━━ Source material
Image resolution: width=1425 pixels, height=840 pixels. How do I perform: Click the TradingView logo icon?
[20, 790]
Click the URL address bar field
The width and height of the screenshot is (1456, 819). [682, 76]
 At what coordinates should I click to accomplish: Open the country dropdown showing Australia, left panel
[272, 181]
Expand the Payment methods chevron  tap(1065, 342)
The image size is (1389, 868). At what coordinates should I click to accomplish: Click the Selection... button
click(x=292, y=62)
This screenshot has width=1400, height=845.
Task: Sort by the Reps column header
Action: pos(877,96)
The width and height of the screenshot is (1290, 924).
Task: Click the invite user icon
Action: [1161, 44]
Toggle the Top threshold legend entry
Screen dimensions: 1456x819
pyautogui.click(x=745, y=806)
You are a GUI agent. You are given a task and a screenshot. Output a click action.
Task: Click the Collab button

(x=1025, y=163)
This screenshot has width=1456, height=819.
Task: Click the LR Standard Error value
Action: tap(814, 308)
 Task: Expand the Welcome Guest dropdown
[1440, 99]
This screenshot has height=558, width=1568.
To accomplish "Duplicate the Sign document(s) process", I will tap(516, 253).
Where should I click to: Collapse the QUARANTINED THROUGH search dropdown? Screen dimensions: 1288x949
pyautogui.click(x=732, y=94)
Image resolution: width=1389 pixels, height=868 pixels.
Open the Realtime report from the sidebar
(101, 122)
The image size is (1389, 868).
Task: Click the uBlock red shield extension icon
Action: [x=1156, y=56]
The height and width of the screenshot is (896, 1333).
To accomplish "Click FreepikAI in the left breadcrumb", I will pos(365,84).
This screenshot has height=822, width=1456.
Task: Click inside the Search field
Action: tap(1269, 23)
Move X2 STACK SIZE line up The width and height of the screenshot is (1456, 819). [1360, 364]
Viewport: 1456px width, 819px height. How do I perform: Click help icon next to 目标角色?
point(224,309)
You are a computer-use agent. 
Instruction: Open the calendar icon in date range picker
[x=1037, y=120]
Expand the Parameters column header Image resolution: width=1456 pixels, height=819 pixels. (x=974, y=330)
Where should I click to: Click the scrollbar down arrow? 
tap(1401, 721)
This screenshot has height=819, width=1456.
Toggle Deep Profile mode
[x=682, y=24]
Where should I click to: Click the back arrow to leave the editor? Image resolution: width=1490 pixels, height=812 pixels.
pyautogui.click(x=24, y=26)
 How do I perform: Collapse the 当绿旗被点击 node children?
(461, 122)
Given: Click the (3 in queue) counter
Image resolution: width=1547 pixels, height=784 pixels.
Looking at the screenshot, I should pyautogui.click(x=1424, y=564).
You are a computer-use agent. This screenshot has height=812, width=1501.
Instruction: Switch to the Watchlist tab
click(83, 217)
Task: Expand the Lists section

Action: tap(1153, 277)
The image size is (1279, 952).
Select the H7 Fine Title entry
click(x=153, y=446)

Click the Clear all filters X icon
━━━━
## [Prompt]
Scan the data above for the word "computer", then copy every line that holds it.

## [Answer to this problem]
You are a computer-use agent. 
You are a computer-use agent. This screenshot has height=812, width=1501.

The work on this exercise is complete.